Milarépa

Milarépa

Abandon et Réalisation
tib. Pang Toks

Milarépa est un cas typique du “syndrome de pénitent”. La prise de conscience de ses actes négatifs et de leurs conséquences karmiques, l’amèneront à rechercher un Lama pour recevoir les instructions qui le libèreront d’une renaissance infernale. En se considérant comme “un grand fauteur”, il ne lui sera pas possible de comprendre le Dzok Tchèn, la Grande Perfection, que lui transmit son premier Lama. C’est encore “son démon” qui fera que Milarépa n’interceptera pas ce que Marpa lui dit : « si tu te prétends un grand fauteur, ne t’en accuse pas devant moi ». C’est encore “son démon” qui l'empêchera de comprendre ce que fait Marpa, puis le conduira finalement à briser le lien vajra au Lama Racine.

Le syndrome du pénitent est un démon qui entraîne à l'esprit une telle distorsion dans la perception et le jugement de nos actes négatifs qu'on ne trouvera pas de punition ou de sentence assez forte pour se permettre de se purifier, de s'absoudre ou de se pardonner. Ce démon trouve son apogée quand Milarépa estime le suicide comme la seule sanction qu’il mérite. Marpa compris que sa thérapie ne pouvait aboutir. Alors que Milarépa n’avait plus qu’un seul mois d’épreuve à passer auprès de Marpa, il lui faudra partir pour onze années de retraite en montagne. Le challenge du pénitent et l’héroïsme spirituel sont corrélatif à ce type de démon mais çà prend plus de temps.

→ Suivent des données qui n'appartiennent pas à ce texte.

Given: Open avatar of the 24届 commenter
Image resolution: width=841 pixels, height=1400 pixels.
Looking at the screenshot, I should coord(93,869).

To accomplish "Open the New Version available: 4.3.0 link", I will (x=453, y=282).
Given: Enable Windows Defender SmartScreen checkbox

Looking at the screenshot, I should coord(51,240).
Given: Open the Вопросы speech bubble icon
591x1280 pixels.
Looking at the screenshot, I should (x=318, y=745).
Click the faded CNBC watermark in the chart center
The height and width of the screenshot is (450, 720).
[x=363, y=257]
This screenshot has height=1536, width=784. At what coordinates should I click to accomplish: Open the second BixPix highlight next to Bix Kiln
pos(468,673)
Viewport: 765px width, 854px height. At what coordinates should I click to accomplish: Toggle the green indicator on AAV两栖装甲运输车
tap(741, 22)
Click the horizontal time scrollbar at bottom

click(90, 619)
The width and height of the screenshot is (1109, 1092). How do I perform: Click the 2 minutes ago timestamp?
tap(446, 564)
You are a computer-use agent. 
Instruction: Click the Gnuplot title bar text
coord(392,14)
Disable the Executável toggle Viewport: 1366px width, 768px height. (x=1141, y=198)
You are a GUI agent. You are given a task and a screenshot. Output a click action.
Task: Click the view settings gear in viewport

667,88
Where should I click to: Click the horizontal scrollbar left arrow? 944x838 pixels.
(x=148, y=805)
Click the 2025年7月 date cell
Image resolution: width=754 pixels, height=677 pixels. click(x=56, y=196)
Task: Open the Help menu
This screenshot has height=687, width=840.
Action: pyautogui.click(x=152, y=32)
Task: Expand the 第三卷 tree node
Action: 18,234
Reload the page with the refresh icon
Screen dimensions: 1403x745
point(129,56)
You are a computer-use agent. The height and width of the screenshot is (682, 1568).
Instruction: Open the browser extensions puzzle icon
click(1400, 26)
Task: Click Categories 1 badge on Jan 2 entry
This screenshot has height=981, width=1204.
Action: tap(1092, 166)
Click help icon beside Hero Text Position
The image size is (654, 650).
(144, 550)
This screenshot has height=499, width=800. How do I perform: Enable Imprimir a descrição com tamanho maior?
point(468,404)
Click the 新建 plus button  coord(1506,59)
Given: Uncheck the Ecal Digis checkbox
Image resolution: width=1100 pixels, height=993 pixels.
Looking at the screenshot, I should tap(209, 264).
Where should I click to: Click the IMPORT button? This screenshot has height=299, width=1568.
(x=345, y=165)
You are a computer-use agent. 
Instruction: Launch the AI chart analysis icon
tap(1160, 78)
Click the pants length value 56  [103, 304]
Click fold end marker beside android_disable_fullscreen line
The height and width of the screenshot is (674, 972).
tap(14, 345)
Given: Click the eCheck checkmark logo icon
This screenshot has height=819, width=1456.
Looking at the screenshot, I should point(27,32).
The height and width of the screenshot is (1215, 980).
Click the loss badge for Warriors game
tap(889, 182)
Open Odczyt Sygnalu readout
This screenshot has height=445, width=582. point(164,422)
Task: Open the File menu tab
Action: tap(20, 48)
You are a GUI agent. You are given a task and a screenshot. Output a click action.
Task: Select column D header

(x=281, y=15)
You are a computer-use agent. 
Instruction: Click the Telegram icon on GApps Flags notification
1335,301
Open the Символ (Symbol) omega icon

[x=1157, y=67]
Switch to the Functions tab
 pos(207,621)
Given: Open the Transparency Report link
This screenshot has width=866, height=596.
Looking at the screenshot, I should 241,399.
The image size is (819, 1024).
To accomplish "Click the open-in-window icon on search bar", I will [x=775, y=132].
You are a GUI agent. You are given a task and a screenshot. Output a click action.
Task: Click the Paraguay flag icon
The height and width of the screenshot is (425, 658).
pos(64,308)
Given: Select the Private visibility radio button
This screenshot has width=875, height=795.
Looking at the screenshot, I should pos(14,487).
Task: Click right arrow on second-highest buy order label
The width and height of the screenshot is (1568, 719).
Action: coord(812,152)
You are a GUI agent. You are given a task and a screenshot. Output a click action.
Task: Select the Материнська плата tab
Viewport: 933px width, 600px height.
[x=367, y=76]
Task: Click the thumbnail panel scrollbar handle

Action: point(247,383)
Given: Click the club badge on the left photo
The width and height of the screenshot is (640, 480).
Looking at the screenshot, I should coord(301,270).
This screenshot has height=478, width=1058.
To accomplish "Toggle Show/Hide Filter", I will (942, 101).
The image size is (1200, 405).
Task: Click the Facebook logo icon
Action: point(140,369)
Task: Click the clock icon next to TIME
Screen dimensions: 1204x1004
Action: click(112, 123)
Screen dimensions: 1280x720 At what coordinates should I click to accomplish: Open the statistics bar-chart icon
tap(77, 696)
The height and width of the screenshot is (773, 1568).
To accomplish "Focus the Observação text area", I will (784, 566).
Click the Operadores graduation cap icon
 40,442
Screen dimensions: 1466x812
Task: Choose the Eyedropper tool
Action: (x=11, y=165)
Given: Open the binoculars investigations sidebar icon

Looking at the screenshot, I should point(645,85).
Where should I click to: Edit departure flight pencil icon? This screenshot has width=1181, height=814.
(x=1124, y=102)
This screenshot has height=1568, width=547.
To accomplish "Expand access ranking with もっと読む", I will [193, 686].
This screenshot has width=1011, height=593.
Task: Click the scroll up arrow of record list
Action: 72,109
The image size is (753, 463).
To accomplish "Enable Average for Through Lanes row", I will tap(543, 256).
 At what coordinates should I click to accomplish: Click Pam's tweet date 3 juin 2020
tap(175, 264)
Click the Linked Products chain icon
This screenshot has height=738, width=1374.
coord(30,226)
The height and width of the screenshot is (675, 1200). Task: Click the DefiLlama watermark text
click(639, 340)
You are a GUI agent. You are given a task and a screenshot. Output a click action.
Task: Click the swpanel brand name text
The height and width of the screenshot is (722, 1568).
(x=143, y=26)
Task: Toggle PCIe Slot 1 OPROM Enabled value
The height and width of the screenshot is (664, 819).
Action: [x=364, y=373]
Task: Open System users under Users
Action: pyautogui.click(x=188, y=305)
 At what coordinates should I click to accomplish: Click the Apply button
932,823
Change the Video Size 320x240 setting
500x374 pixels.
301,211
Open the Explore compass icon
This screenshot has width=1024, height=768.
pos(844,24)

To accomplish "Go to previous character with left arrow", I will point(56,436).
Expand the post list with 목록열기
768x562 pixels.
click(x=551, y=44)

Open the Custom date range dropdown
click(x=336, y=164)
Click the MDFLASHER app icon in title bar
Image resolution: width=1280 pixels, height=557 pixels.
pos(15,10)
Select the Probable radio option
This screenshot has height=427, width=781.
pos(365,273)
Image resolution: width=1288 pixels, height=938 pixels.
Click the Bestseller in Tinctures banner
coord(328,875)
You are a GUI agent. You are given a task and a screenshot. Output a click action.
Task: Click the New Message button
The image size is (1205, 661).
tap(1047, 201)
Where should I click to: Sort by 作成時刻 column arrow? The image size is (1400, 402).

À l’instar de Sakyamouni, Milarépa en vient à abandonner (tib. Pang) son extrèmisme ascétique.  Dans le contexte vajra c'est par l’absorption de l’alcool et de la viande, offert par sa sœur, que Milarépa expérimente une première félicité. Dans sa grotte, quand ses démons finissent par lui apparaître en pleine conscience, Milarépa essaie de les chasser par des rituels de conjuration, puis il essaie de les amadouer par des rituels propitiatoires, puis essaie une compassion condescendante, puis il pense trouver secours dans sa dévotion à son “papa” Lama. Les démons ne sont pas sensibles à ces magouilles, tout au contraire, ils s’en nourrissent. Cela prendra du temps avant de comprendre que le comportement de Marpa ne faisait que transmettre la vue de la vacuité ; le seul devoir que se doit un Lama envers ses élèves. Non pas la vacuité à des fins spécifiques, non pas la vacuité pour évacuer des démons, mais la vacuité en l’imputation sur nos conceptions, nos perceptions et nos jugements. Ce sont les imputations qui font les démons. C’est alors que Milarépa obtient la réalisation (tib. Toks).